Through the Looking Glass

It is clear that as humans, we are amazingly interested in our own image. It could be mere vanity but also mirrors show us ourselves and the passage of time etched on our reflections.

This semester students created self-portraits and other worlds that reflected who they are and where they see themselves. Using mirrors, Self, icons, communities and collections, they reveal and conceal something about who they are while creating other worlds. They were asked to express feelings, mood, and emotions in a still photograph.

Amelie

Sophia

My photography is on the topic of transition— how in this stage of my life, I am constantly in flux. I’ve realized that much of my current identity is built upon this idea of transition. My moms side of the family immigrated from Taiwan to the US when my mom was in high school. My dads parents have never set foot in the US. They sent their only son here in pursuit of a better life. I would not have been born if both sides of my family didn’t cross oceans. This is why the theme of water is present throughout my work, not only representing the shifting currents, but also the literal body of water my family crossed. Using this theme of transition, I also reflect on this stage of my life, which is being a teenager. We are in the motions of growing up, and I try to capture the loneliness, the joy, and sometimes the satire of this stage in my life.

Gabe

Khadija

Sumūd, صمود

Color, texture, and flavor have always carried the stories our voices weren’t allowed to tell. This book is a visual homage to my culture and community, an effort to preserve and elevate the everyday moments that define Palestinian and Arab life in diaspora.

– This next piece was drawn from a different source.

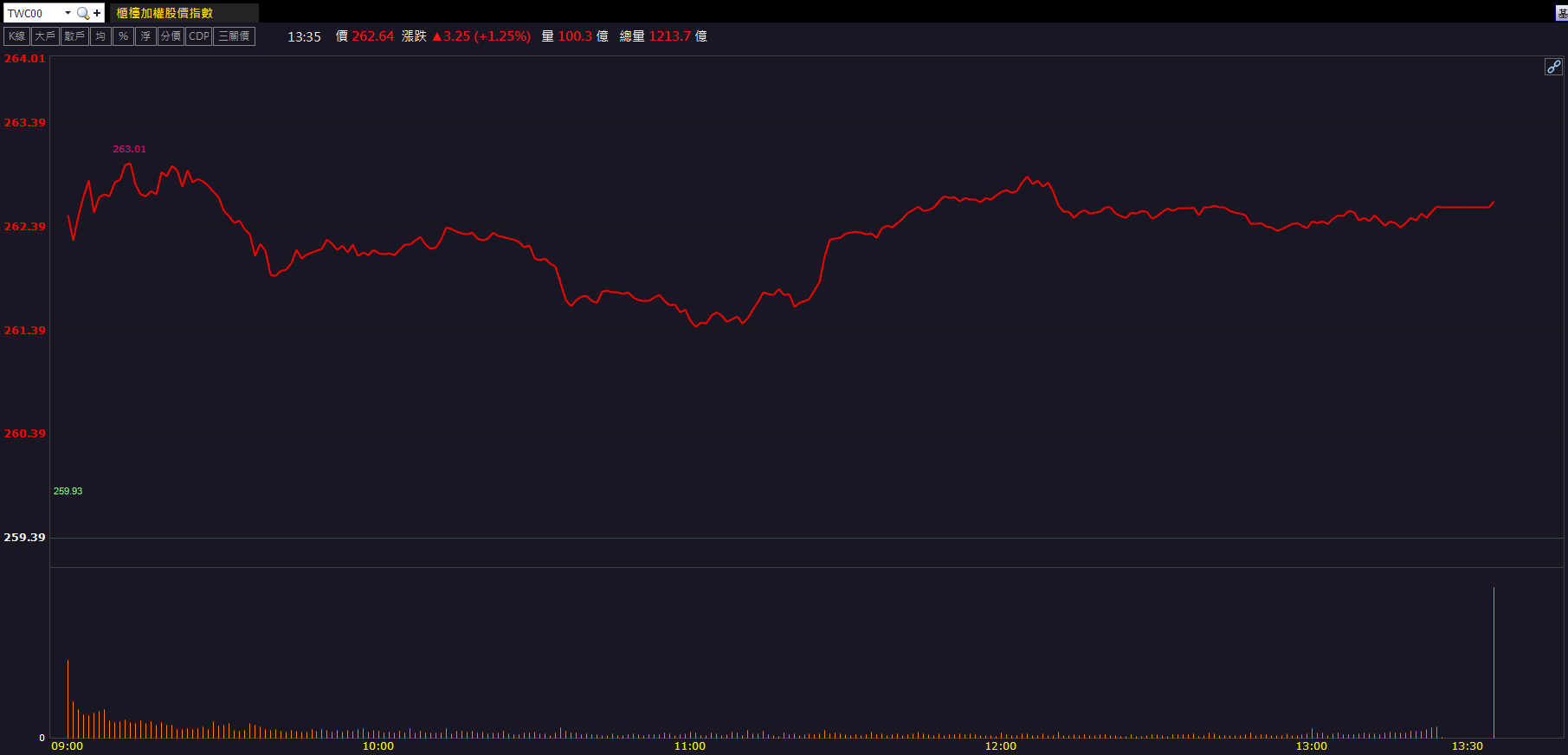The height and width of the screenshot is (755, 1568).
Task: Toggle the 散戶 retail-trader indicator
Action: tap(74, 36)
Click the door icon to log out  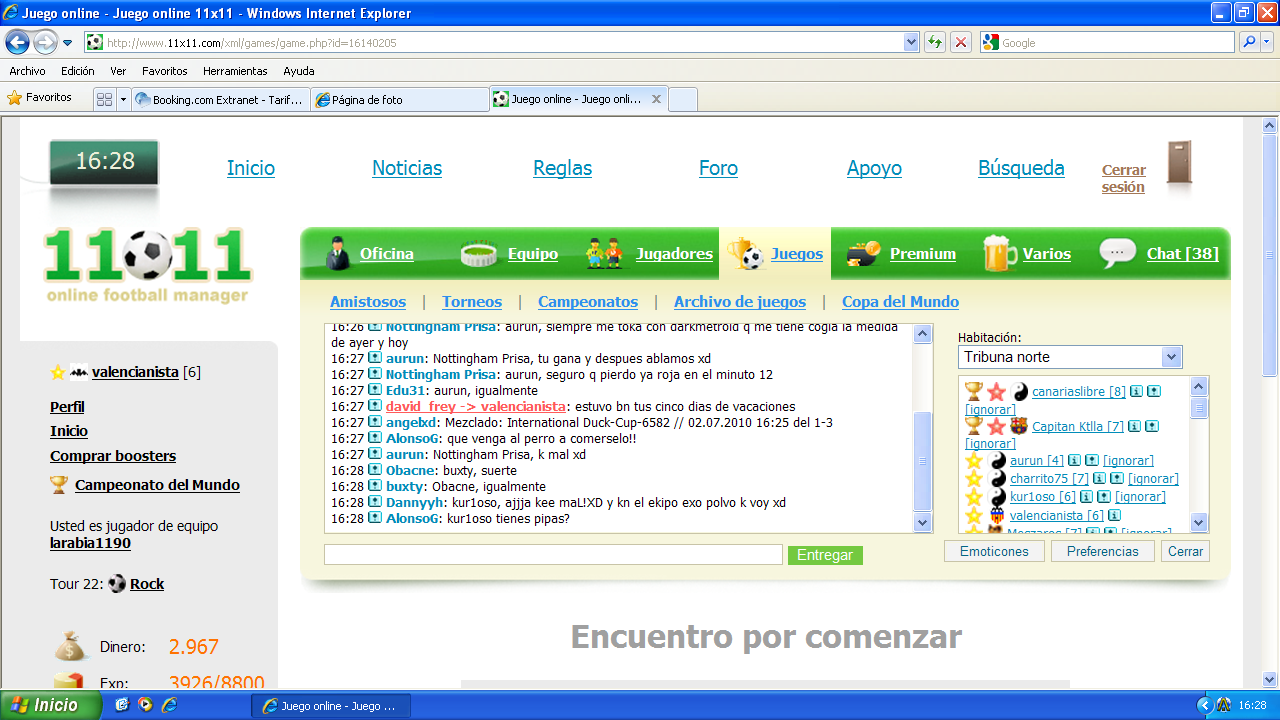[1180, 163]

Growing up in Los Angeles, I’ve witnessed how often our stories are distorted, diminished, or simply erased. Through this body of work, I aim to reclaim space for those narratives, to offer a portrait of presence, pride, and continuity.

The photographs traverse a range of intimate and communal spaces: family-owned shops, walls lined with traditional Arab candies and sweets, walls textured with fabrics and signage that speak in Arabic. Color and texture are central to this project, not only in the aesthetic sense, but as carriers of memory, emotion, and identity. One image captures a quiet moment in my grandparents backyard; another frames a vibrant store display where the sensory richness of culture comes alive. These details, often overlooked, form a visual language of belonging.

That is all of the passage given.